First, they define for their students the three types of root words using a bicycle graphic. Notice the prefix is the front wheel because it comes at the beginning of words and the suffix is located at the back to show that it is found at the end of the word. Bases anchor the middle of a word. This is such a powerful visual to introduce students to the functions and purposes of root words.
Then, Sara and Janell show their students the real power of roots and the generative principle in the game they invented and call Rootle. They saved dozens of plastic caps from 2-liter bottles. Then, they made a template to match the cap size and typed in the root words they wanted to tackle. Using the Microsoft Publisher templates (Word version), they printed, cut, and glued a root word to each bottle cap.
To play the game, student-pairs reach into the container and select 4 root-word caps.

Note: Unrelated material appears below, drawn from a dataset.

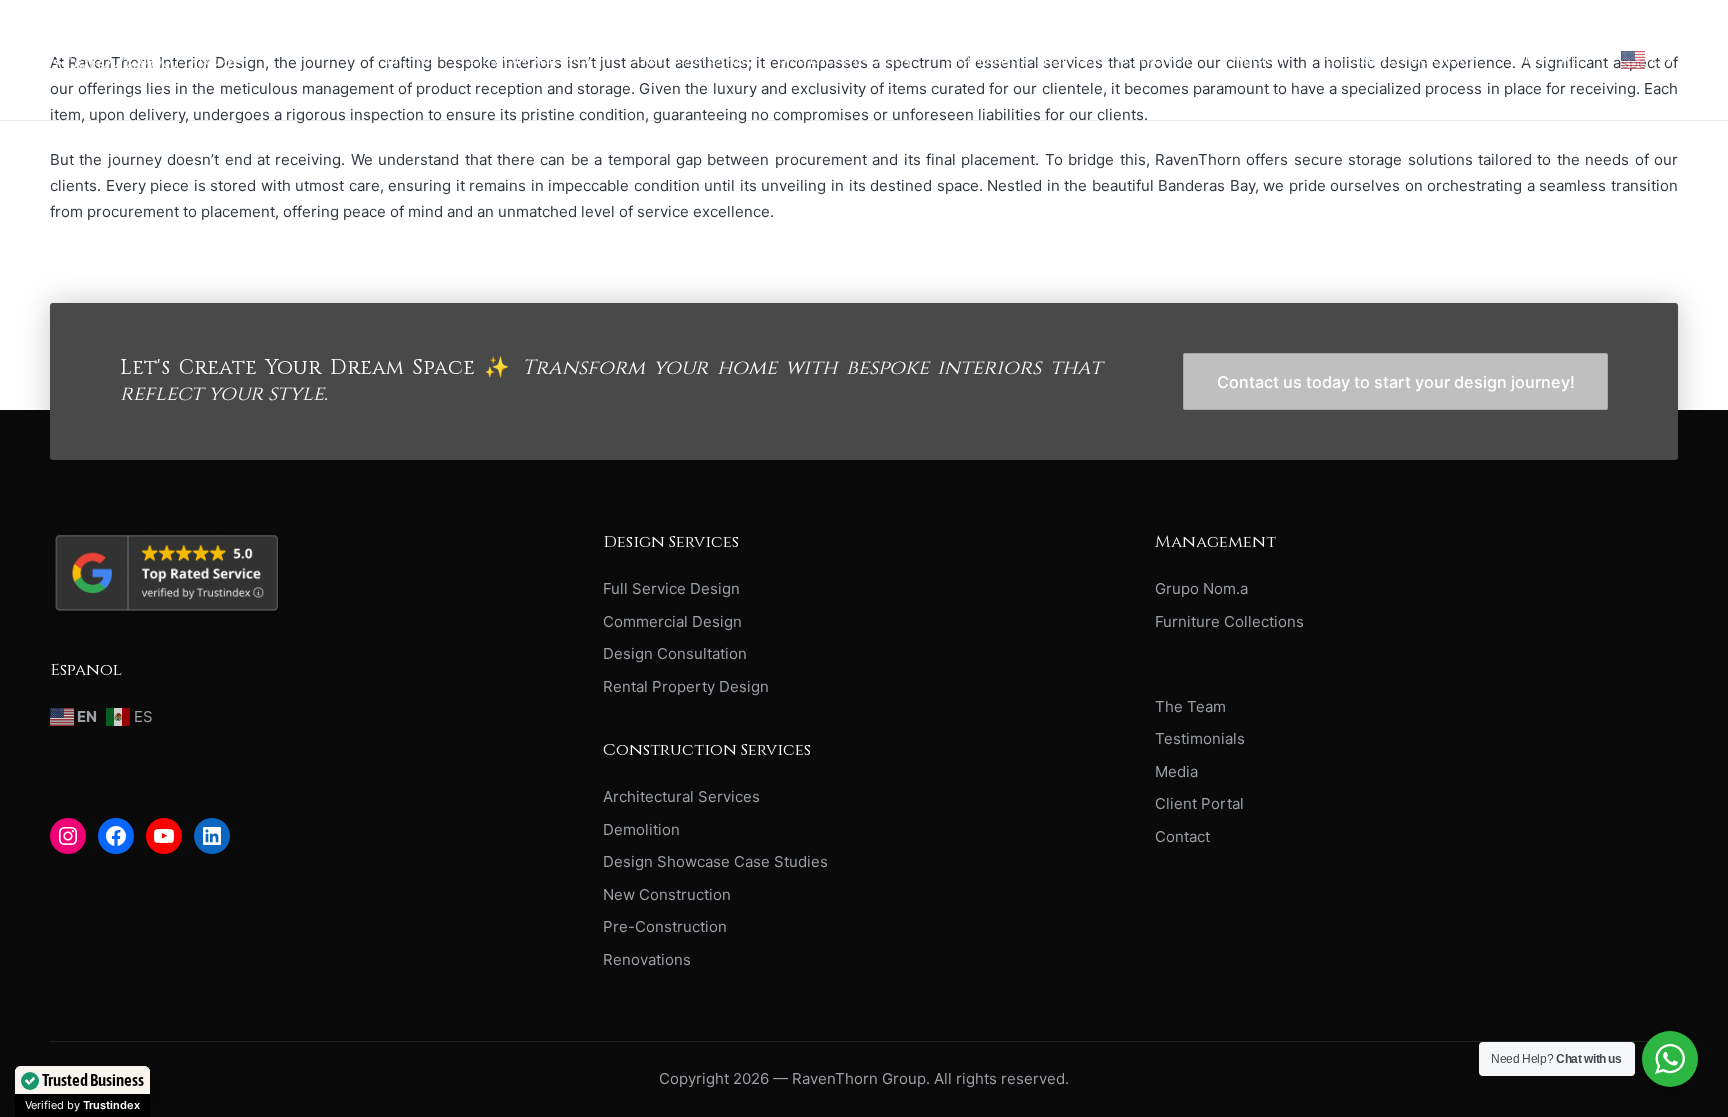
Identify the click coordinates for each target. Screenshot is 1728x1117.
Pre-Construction (665, 926)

They write those roots at the top of the Rootle handout (Word version). Then pairs race to generate as many words in the left column as they can that contain one or more of the roots. Students can race against each other–first team to fill up all the lines wins. Or, they can race against the clock–the team with the most points at the end of a time limit wins. (In addition to thinking of the word, the students need to consider how the root impacts the word’s overall meaning and write out its explanation in the second column. If students can determine the meaning of the word on their own, they get two points. If they have to consult a dictionary or thesaurus, then they only earn one point.)
Although you could play Rootle by just assigning roots or using slips of paper, Sara said that her middle schoolers love the tactile nature of the lids. Not only do they tend to move the caps around as they play, trying to visualize new words, they also love the anticipation of drawing out the four lids at the start of the game. Sara described the students’ shaking the container (a recycled baby-wipe bottle) like “shaking the big ball before the lottery balls are drawn.”
With creative ideas like these, who wouldn’t want to start up a Root Rally in their own buildings. Thanks so much for sharing your creativity, ladies!
(NOTE: English language arts teacher Bonnie Dickey at Norwell Middle School (Ossian, IN) coined that phrase, Root Rally. Don’t you just love that, too!)
Article originally posted March 13, 2013 and updated in March 2019.